The Anthropic head said it was crucial that a jurisdiction, whether it was California or an entire country, pass some AI regulation soon, highlighting the now vetoed California AI regulation Bill SB 1047.

Amodei said the bill resembled Anthropic’s Responsible Scaling Policy (RSP) , a series of technical and organizational protocols the company has adapted to help it self-manage its safety.

“I feel good about our RSP. It’s not perfect, and it needs to be iterated on a lot, but it’s been a good forcing function for getting the company to take these risks seriously,” Amodei said, adding that his one-thousand-strong team was making it one of their highest priorities.

However, the CEO does not believe most AI companies can be trusted to run their company this way.

“There are still some companies that don’t have RSP-like mechanisms,” Amodei said. “OpenAI and Google did adopt these mechanisms a couple of months after Anthropic did, but there are other companies out there that don’t have these mechanisms at all.”

“I don’t think you can trust these companies to adhere to these voluntary plans in their own right,” he added.

Oversight Is Needed in AI

As AI technology advances and becomes more widespread, so does its potential harm and risks.

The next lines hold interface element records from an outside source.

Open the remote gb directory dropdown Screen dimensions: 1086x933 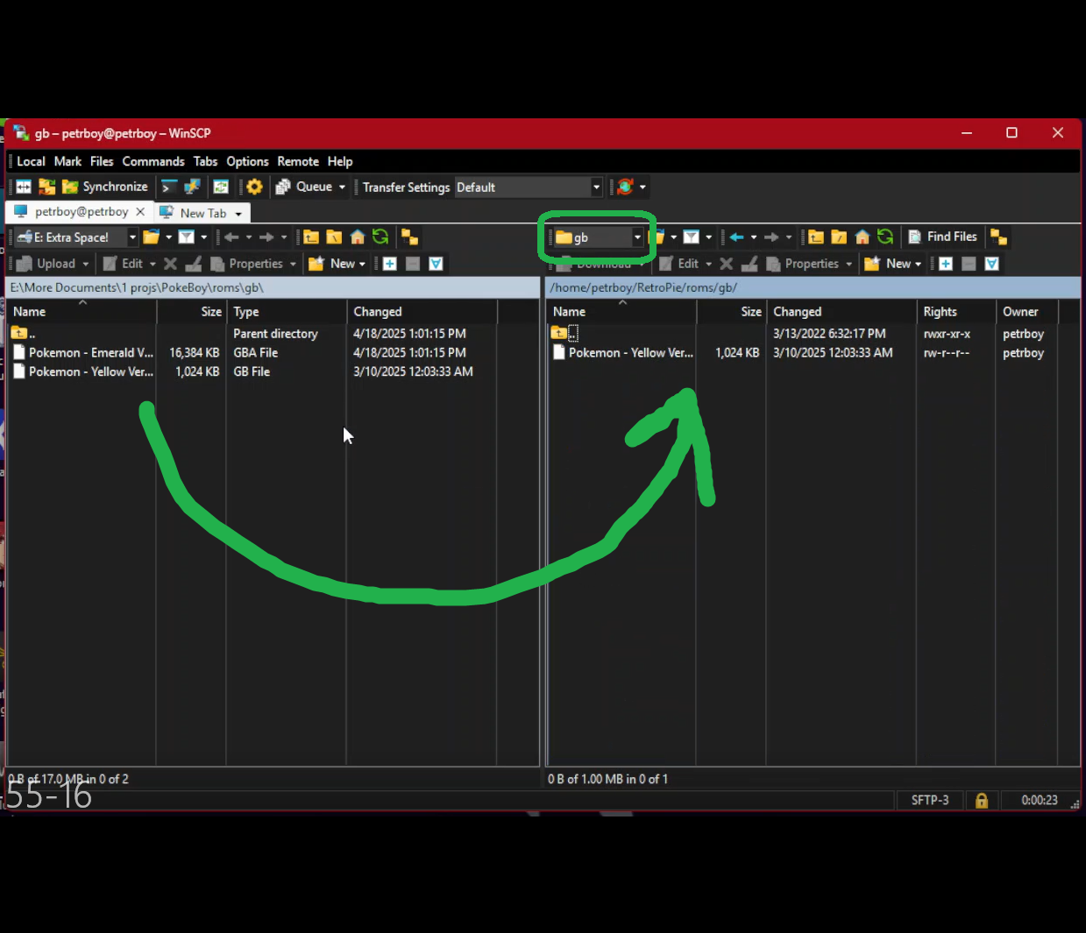[x=637, y=237]
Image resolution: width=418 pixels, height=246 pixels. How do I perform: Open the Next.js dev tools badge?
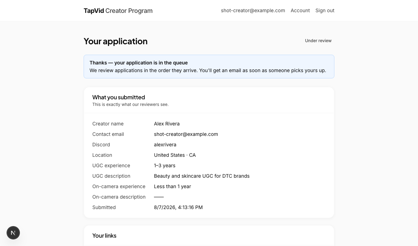point(13,233)
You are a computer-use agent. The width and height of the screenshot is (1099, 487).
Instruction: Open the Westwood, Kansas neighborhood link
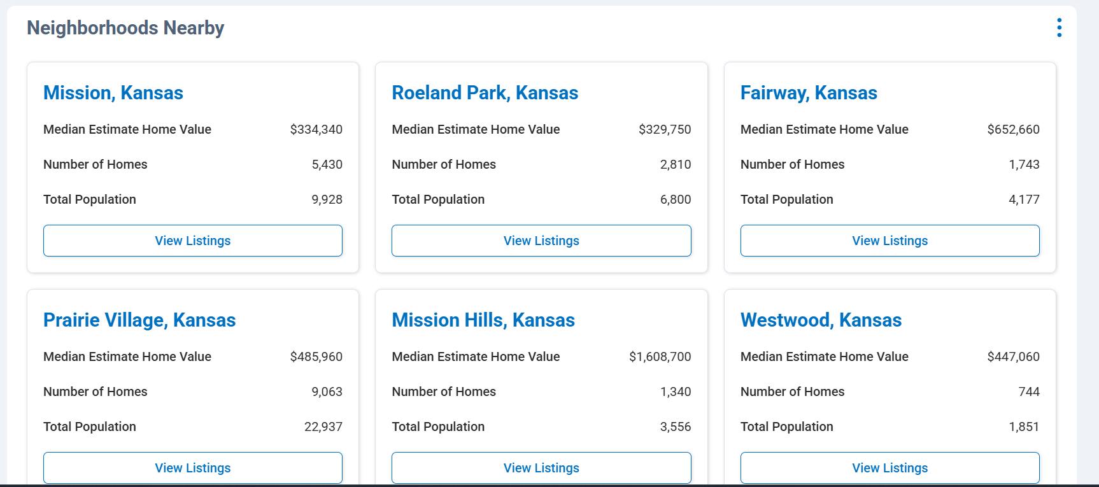click(x=821, y=320)
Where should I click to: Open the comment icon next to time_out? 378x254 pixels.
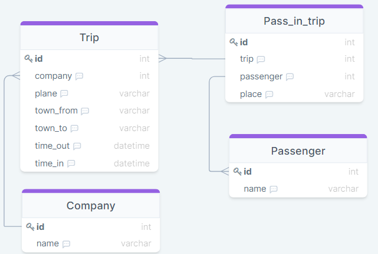click(x=77, y=146)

AI offers immense opportunities and vulnerabilities, making managing its impact the most pressing question for global leaders and regulators.

The SB 1047 bill, introduced by California State Senator Scott Wiener, required AI companies developing the largest AI models to conduct regular safety testing and fit a “kill switch.”

OpenAI and other Big Tech firms slammed the bill and threatened to leave the state if it was brought into power, claiming it stifled innovation.

However, Amodei said a form of regulation like the bill was needed to ensure AI companies remained compliant with AI safety.

“If there’s nothing watching over them, or there’s nothing watching over us as an industry, there’s no guarantee that we’ll do the right thing and the stakes are very high,” Amodei said.

The CEO felt that Anthropic was one of the only AI companies that spoke positively of the bill, besides a brief tweet from Elon Musk.

“I think it’s important to have a uniform standard that everyone follows to make sure that the industry does what a majority of the industry has already said is important,” he added.

AI Is Different and Getting Increasingly Dangerous

Despite the CEO’s understanding of critics’ concerns about regulation, highlighting the unnecessary burdensomeness of some of the General Data Protection Regulation.

However, Amodei warned that AI is fundamentally different and a whole lot more serious – and should be treated as such.

“I understand why people start from that position, but I think AI is different if we go to the very serious risks of autonomy and misuse,” Amodei warned.

“Every time we have new models, every few months we measure the behavior, and they’re getting better and better at these concerning tasks, just as they are getting better and better at good valuable economically useful tasks,” he added.

If no major regulatory oversight has been put in place by the end of 2025 then Amodei said he will be extremely concerned.

“I’m not worried yet because again the risks aren’t here yet, but I think time is running short,” he said.